For this dataset UMAP is a little bit of an overkill, the PCA plots show the 
relationships between the cells quite well. PC1 separates cells based on 
technology, and PC2 separates cells based on the cell line (clusters). From the 
PCA plots we can see that 10x is quite different to CelSeq and DropSeq, and the 
H2228 cell line is quite different to the remaining 2 cell lines.

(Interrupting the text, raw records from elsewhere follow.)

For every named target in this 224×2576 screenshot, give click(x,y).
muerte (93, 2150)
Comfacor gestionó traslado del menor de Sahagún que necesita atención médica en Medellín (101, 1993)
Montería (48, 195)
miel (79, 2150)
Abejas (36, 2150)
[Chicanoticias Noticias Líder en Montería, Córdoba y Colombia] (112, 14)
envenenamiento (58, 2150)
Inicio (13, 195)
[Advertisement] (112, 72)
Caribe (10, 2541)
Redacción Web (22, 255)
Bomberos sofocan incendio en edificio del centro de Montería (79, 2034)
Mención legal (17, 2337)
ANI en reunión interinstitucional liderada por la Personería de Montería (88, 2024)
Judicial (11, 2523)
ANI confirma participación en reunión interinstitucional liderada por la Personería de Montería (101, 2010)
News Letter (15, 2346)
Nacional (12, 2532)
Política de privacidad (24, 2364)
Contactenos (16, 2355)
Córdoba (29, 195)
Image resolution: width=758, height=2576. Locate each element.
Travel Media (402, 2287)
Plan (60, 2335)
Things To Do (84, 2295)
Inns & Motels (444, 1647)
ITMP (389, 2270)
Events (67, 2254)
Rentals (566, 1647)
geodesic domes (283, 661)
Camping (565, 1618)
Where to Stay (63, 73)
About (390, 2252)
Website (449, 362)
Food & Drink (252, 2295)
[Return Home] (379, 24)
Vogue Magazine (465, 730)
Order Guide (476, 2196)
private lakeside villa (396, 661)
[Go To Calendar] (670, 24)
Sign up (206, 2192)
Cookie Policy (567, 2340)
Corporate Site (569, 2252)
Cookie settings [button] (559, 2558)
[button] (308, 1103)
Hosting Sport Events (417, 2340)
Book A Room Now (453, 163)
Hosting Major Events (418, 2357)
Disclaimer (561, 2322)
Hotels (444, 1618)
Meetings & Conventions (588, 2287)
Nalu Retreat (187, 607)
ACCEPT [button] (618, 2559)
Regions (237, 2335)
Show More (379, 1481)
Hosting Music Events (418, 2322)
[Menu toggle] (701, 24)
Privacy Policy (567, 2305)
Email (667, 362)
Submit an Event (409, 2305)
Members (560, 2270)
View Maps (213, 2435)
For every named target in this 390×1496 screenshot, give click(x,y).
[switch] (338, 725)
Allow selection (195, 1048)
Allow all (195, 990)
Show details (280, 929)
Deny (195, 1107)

# Test for differences in cell line proportions in the three technologies

In order to demonstrate `propeller` I will assume that the cell line information
corresponds to clusters and all the analysis steps have beeen performed. Here we
are interested in testing whether there are compositional differences between 
the three technologies: 10x, CelSeq and DropSeq. Since there are more than 2 
groups, `propeller` will perform an ANOVA to determine whether there is a 
significant shift in the cell type proportions between these three groups.

The `propeller` function can take a `SingleCellExperiment` object or `Seurat` 
object as input and extract the three necessary pieces of information from the 
cell information stored in `colData`. The three essential pieces of information 
are

* cluster
* sample
* group

If these arguments are not explicitly passed to the `propeller` function, then 
these are extracted from the `SingleCellExperiment` or `Seurat` object. Upper 
or lower case is acceptable, but 
the variables need to be named exactly as stated in the list above. For a 
`Seurat` object, the cluster information is extracted from `Idents(x)`.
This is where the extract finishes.